Tom edited together some footage from his recent trip to Kenya and put together Kenya Koffee, Kupping & Kwik Kooky Klips. Get ready for some bushwhacking in a Land Rover, goats, coffee cherry harvesting, lessons of the washing channel and the cupping lab.
Burundi Honey Process Agahore Station - Inky body and a dark bittersweet chocolate underlay are attention grabbing, and help bolster accents of pulpy fruit notes. Also makes a viscous, chocolatey shot, with a tart blueberry accent. Good for espresso.

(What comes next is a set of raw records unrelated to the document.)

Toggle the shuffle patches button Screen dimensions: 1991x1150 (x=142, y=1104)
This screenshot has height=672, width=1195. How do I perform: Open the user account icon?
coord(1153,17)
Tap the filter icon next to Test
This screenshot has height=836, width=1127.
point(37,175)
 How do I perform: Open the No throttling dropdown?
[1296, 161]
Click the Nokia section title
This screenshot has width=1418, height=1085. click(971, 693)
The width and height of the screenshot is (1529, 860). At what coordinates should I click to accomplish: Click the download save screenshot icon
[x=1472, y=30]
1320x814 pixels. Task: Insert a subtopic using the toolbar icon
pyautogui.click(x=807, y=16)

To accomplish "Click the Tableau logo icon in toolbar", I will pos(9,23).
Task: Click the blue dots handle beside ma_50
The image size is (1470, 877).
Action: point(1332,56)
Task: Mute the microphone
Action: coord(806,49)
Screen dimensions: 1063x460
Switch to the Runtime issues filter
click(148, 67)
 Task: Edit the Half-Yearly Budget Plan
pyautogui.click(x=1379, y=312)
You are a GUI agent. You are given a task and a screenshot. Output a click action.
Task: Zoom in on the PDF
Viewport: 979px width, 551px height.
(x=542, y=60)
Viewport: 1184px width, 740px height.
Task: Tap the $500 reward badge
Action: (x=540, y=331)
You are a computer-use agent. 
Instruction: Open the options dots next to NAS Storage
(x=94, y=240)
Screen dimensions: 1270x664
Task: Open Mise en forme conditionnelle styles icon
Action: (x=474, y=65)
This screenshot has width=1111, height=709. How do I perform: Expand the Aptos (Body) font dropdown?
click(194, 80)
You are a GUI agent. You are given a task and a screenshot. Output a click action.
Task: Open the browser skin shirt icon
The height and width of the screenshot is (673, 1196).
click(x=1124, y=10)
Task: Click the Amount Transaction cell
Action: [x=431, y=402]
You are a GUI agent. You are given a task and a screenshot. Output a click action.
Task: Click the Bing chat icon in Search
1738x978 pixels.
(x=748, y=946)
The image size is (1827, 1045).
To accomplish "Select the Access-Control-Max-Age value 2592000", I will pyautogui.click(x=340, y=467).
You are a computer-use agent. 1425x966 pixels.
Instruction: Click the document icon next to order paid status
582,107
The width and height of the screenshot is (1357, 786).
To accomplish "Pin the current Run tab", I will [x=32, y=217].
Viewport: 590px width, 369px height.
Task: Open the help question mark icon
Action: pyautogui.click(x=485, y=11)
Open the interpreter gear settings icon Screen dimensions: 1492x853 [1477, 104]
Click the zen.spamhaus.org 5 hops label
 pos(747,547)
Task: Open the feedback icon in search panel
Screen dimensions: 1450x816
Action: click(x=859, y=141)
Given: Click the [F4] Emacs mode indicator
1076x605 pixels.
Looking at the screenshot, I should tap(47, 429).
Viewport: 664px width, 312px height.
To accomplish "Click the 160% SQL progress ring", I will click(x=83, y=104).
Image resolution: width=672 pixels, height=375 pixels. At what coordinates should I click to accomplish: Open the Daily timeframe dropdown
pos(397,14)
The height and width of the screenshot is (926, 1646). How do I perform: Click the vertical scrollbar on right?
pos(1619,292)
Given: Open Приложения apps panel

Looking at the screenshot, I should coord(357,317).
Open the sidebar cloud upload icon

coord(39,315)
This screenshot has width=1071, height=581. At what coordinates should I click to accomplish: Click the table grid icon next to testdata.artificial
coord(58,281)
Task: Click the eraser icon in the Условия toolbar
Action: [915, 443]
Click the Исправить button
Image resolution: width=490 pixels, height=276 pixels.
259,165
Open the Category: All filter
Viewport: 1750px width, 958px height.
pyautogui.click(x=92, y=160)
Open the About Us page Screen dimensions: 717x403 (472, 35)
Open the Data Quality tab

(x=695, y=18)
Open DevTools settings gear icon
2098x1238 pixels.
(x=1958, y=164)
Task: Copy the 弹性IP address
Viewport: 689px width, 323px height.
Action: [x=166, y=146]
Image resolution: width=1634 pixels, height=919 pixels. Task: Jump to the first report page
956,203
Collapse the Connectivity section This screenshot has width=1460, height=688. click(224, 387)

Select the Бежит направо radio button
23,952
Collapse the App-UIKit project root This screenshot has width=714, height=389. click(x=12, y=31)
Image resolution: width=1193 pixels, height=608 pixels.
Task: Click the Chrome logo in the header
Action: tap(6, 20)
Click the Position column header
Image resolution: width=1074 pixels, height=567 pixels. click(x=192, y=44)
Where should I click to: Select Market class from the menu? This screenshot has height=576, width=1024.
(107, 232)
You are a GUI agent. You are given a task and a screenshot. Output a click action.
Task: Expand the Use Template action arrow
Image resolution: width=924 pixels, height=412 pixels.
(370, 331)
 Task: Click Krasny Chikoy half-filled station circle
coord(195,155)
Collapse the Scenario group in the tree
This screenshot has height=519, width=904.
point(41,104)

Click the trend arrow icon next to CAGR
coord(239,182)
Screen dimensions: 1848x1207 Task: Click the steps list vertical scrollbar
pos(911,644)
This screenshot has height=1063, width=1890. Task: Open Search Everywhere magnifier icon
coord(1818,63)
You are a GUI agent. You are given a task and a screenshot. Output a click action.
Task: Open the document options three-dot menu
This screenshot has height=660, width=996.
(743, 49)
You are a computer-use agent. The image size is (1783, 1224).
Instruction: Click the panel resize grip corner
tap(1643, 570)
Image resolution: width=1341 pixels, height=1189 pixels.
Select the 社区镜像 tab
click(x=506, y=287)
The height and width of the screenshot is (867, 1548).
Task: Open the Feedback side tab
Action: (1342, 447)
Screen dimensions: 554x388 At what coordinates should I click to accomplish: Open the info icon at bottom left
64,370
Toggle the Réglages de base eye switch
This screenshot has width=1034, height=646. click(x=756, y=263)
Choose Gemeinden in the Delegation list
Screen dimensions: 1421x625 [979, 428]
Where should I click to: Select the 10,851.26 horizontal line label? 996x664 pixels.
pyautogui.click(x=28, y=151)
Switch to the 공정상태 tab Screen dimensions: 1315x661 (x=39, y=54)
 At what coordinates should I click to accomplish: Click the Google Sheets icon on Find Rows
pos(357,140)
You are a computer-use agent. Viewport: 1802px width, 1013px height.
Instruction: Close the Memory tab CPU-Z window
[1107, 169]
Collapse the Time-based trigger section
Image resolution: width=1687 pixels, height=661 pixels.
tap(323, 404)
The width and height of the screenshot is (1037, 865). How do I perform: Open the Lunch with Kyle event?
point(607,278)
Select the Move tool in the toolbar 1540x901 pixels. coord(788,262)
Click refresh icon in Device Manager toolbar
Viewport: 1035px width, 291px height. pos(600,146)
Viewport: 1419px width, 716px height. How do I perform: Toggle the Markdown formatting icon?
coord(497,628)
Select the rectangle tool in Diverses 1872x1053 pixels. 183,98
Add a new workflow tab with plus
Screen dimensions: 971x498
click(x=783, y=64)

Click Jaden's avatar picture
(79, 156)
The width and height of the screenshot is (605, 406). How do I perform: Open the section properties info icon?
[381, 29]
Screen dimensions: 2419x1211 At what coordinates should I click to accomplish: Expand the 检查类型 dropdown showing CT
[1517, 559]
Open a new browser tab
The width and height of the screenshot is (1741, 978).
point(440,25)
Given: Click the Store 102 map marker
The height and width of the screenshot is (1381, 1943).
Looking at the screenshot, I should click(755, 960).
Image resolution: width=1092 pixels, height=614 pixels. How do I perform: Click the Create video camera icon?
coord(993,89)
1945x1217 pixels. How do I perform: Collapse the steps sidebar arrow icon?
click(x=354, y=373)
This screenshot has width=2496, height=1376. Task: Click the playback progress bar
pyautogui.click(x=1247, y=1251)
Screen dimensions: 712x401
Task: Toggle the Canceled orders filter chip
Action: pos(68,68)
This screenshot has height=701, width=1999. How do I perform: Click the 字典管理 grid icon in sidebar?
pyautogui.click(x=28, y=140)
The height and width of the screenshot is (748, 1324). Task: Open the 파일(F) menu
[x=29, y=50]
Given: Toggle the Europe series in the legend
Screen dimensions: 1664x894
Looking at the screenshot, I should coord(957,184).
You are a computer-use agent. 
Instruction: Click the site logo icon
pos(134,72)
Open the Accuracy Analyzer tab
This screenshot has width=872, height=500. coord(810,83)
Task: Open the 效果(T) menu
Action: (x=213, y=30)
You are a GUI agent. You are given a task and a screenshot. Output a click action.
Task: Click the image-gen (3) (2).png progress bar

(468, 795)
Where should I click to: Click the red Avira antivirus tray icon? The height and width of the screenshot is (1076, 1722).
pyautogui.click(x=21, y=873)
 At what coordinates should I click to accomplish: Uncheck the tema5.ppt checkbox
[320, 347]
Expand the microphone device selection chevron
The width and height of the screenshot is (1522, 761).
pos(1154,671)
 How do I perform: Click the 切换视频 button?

Colombia Honey Process Buenos Aires Gesha - The cup flavors in this coffee are clean and succinct, fruit and floral aromatics, honey graham sweetness, perfumed jasmine and honey blossom florals, berry tea, lychee, canned stone fruit and so much more.
Colombia Inzá Rio Páez - Impressive mix of fruit and raw cane sugar sweetness, honey aromatics and dried fruited notes like cherry, natural apricot and currant. Develops syrupy chocolate tones when roasted dark. Good for espresso.
Kenya Kiambu Japem C Grade - Middle roasts produce sweet berry tones and powdery dark cocoa, rindy orange and a dark fruited undercurrent. Mouthfeel is tannic like black tea and body is thick.
Peru Jaén Granjeros de Huabal - Crowd pleasing, balance of unrefined sugars, mild bittering tones and soft apple-like acidity. Notes of semi-sweet chocolate chip, almond paste, and hazelnut spread. Good for espresso.
Java Wet Hulled Frinsa Estate - Earth-toned aromatics reminiscent of Sumatra, rustic sweeteners like brown rice syrup and date sugar, bittering cacao, citrus rind, bell pepper, red fruit and sweet tobacco. Good for espresso blending.